Family offices, corporate venture capitals clinch a bigger deal slice

These two segments, however, focused on deals under $10 million, which accounted for 60-70 per cent of total deals in 2024

Family offices, CVCs
Illustration: Binay Sinha
Surajeet Das Gupta New Delhi
4 min read Last Updated : Mar 11 2025 | 6:02 AM IST
India’s funding landscape saw a broadening investor base in 2024, with a fifth of the 1,270 total deals undertaken by family offices and corporate venture capital (CVC), where firms set up their own VC funds.
 
This shift reflects the democratisation of funding beyond top VC firms. Their share in 2023 was 15 per cent of the 880 total deals.
 
These two segments, however, focused on deals under $10 million, which accounted for 60–70 per cent of total deals in 2024. This conclusion is part of the India Venture Capital Report 2025, conducted by the Indian Venture and Alternate Capital Association (IVCA) and Bain & Company, which was released on Monday.
 
But it’s not just about volume. 
 
Fifty per cent of $100 million-plus deals were undertaken or co-led by emerging VC funds, family offices, and CVCs in 2024. Prominent examples include the $665 million round in Zepto, led by StepStone and Glade Brook Capital Partners, the $216 million raised by PharmEasy from the MEMG Family Office, and the $210 million secured by Physics Wallah from Hornbill Capital.
 
The share of leading private equity (PE) and VC funds in 2024 fell to 35 per cent of the total deal value of $13.7 billion, down from 50 per cent in 2023. 
 
Consequently, the share of emerging players — family offices, emerging VCs, and CVCs — rose to 65 per cent in 2024.
 
Leading VC funds are defined as firms with a total deal value exceeding $1 billion across 35-plus deals or those with $500 million in 50-plus deals between 2020 and 2024. These include Tiger Global, SoftBank, Accel, Lightspeed Venture Partners, Norwest Venture Partners, and Blume Venture Advisors, among others. All the others are defined as emerging funds.
 
According to the report, family offices were involved in at least six deals exceeding $100 million, adding up to $1.2 billion in investments. CVCs undertook $100 million-plus deals in four companies, amounting to $696 million. 
 
Of course, major investors continued to play a key role, executing more deals — many of them exceeding $100 million — in 2024 compared to the previous year.
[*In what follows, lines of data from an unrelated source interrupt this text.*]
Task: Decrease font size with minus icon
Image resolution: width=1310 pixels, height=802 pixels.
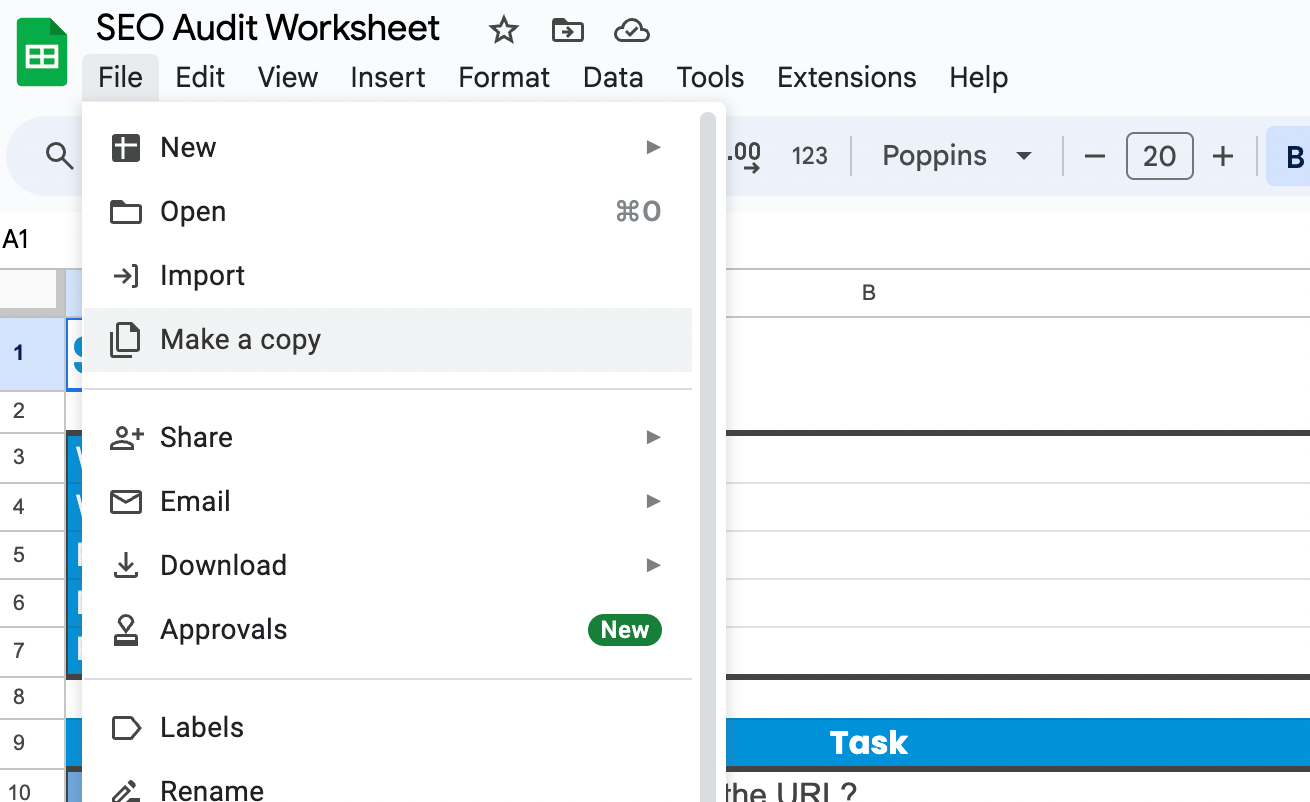Action: click(x=1095, y=156)
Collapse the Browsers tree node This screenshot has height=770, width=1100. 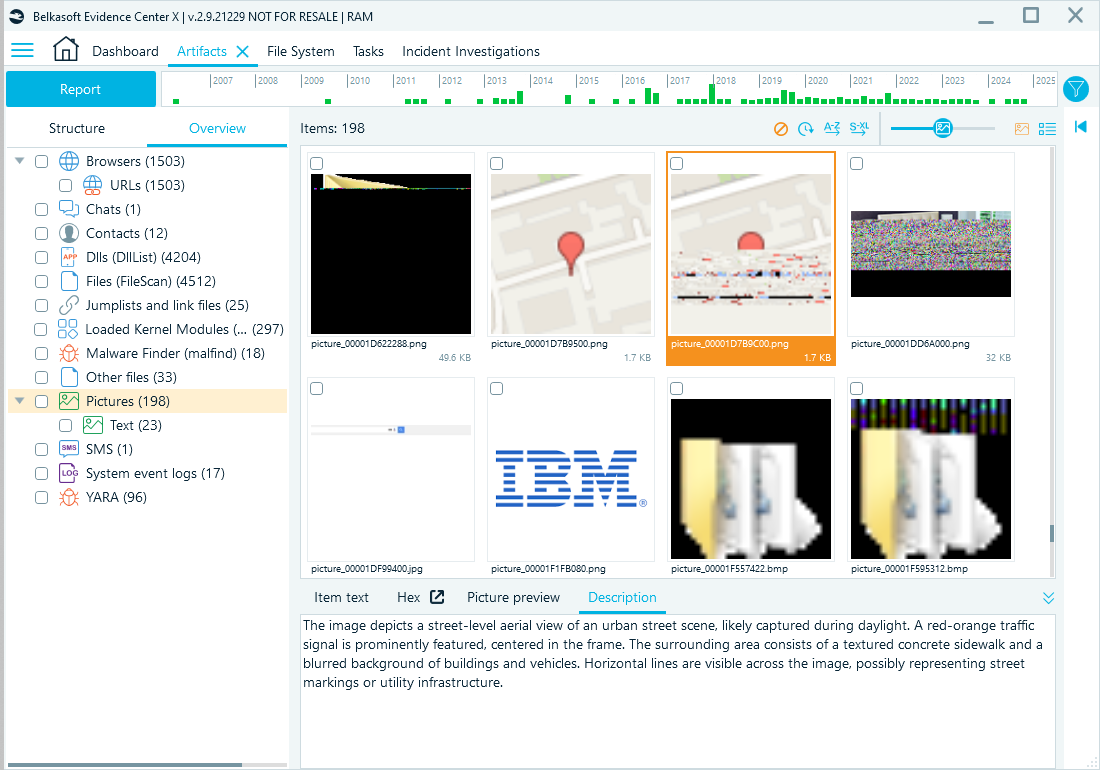pos(20,161)
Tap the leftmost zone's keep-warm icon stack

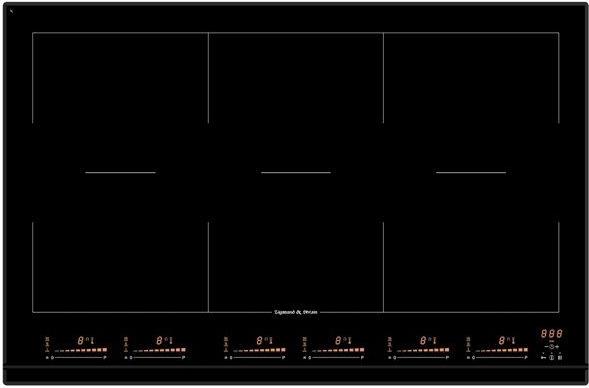tap(47, 344)
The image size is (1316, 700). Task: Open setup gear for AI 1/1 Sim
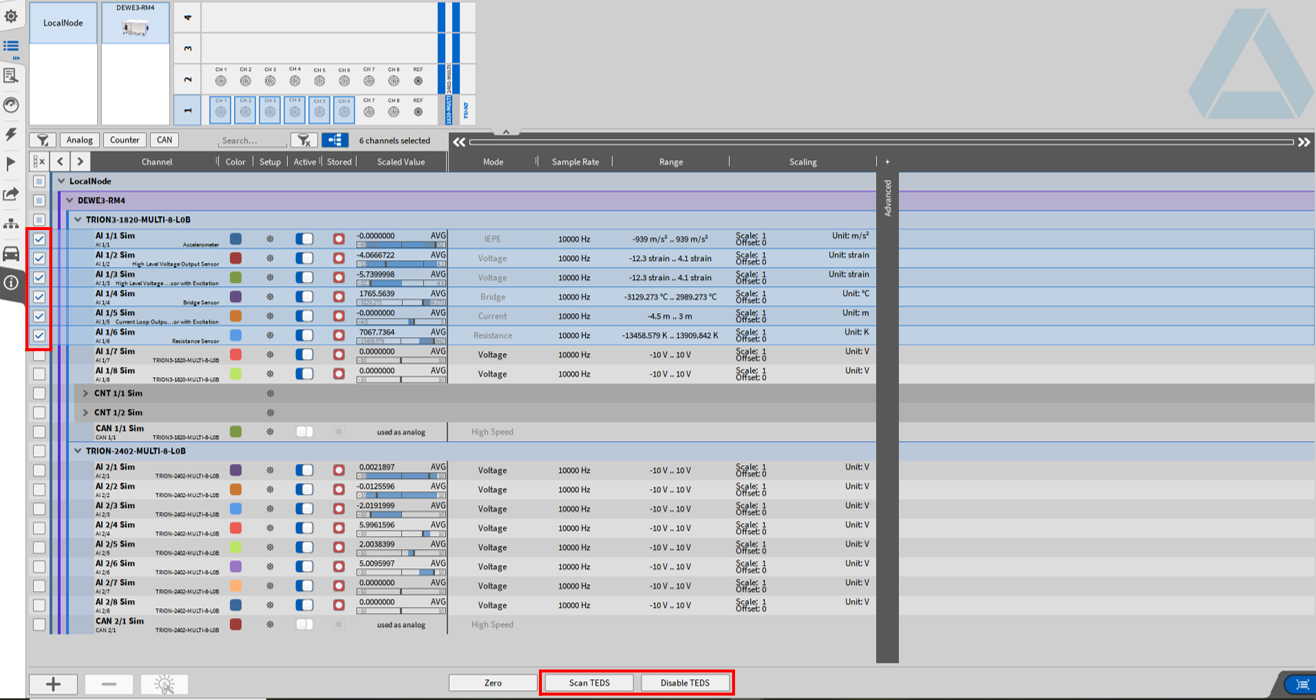click(270, 239)
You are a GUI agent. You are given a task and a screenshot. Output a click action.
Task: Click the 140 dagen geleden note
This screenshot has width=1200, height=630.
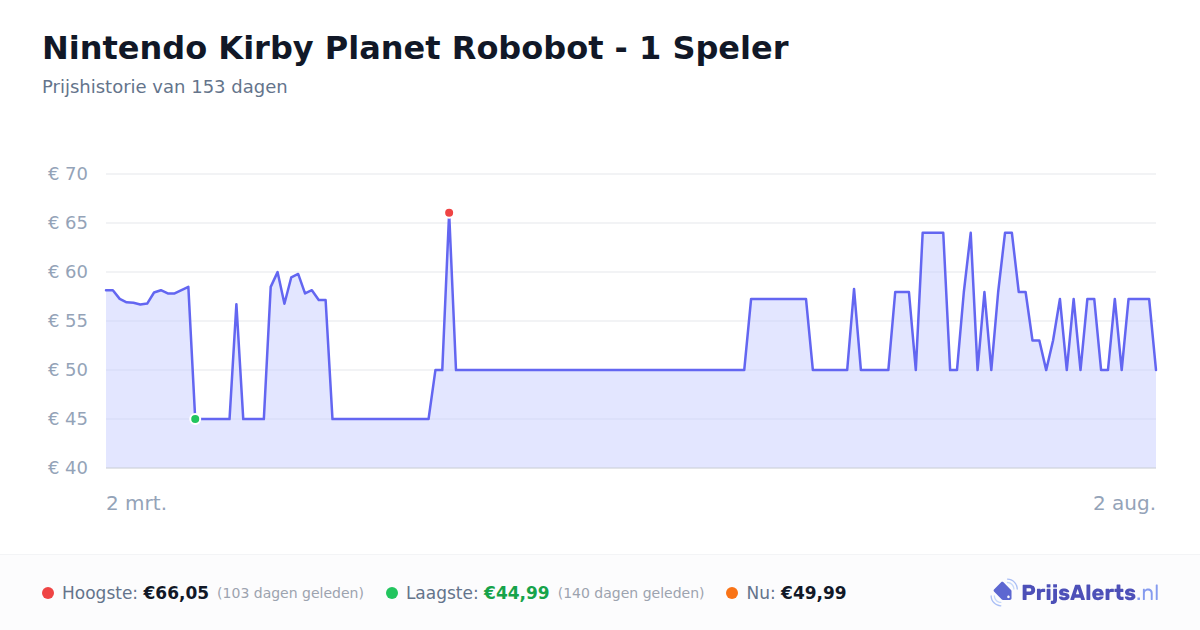click(631, 593)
Lightspeed increased its total deal count from 19 in 2023 to 22 in 2024, with its share of $100 million-plus deals rising from 11 per cent to 18 per cent over the same period.
 
Nexus Venture Partners increased its number of deals from 16 to 17, while its share of $100 million-plus deals doubled from 6 per cent to 12 per cent. However, Norwest, Blume, and Elevation Capital saw a decline in their $100 million-plus deal share in 2024 compared to 2023.
 
The other positive takeaway is that VC funding recovered in 2024, reaching $13.7 billion — a 1.4x increase from $9.6 billion in 2023 — while the average deal value remained stable at $11 million.
 
Consumer technology was the flavour of the year, with total deal value doubling to $5.4 billion in 2024. However, fundraising activity declined 35 per cent to $2.7 billion, as ample dry powder remained available. Even so, 65 per cent of the funds raised came from domestic sources.
 
Top 10 startups command 25% of India’s 2024 investments
 
The top 10 most-funded companies in India accounted for 25 per cent of total investments in 2024, with nine of them in consumer-facing businesses, according to the IVCA-Bain & Company report.
 
The fresh fundraise has collectively pushed their valuation to $23.56 billion (excluding Rebel Foods, whose valuation was undisclosed). In total, these companies raised $3.1 billion in 2024. Zepto led the pack, securing $1.4 billion, lifting its valuation past $5 billion. The second-largest deal was $275 million raised by Meesho, led by PE investors, including Prosus.
 
The report also spotlights the rapid rise of quick commerce, which now accounts for 70–75 per cent of all online grocery orders — up from 35 per cent in 2022. It is already challenging traditional ecommerce, with an estimated 10 per cent of total ecommerce gross merchandise value expected to shift to quick commerce by 2024-25. The report estimates that in 2024, India had 200 million active quick commerce shoppers annually, with 70 million-plus orders placed each month.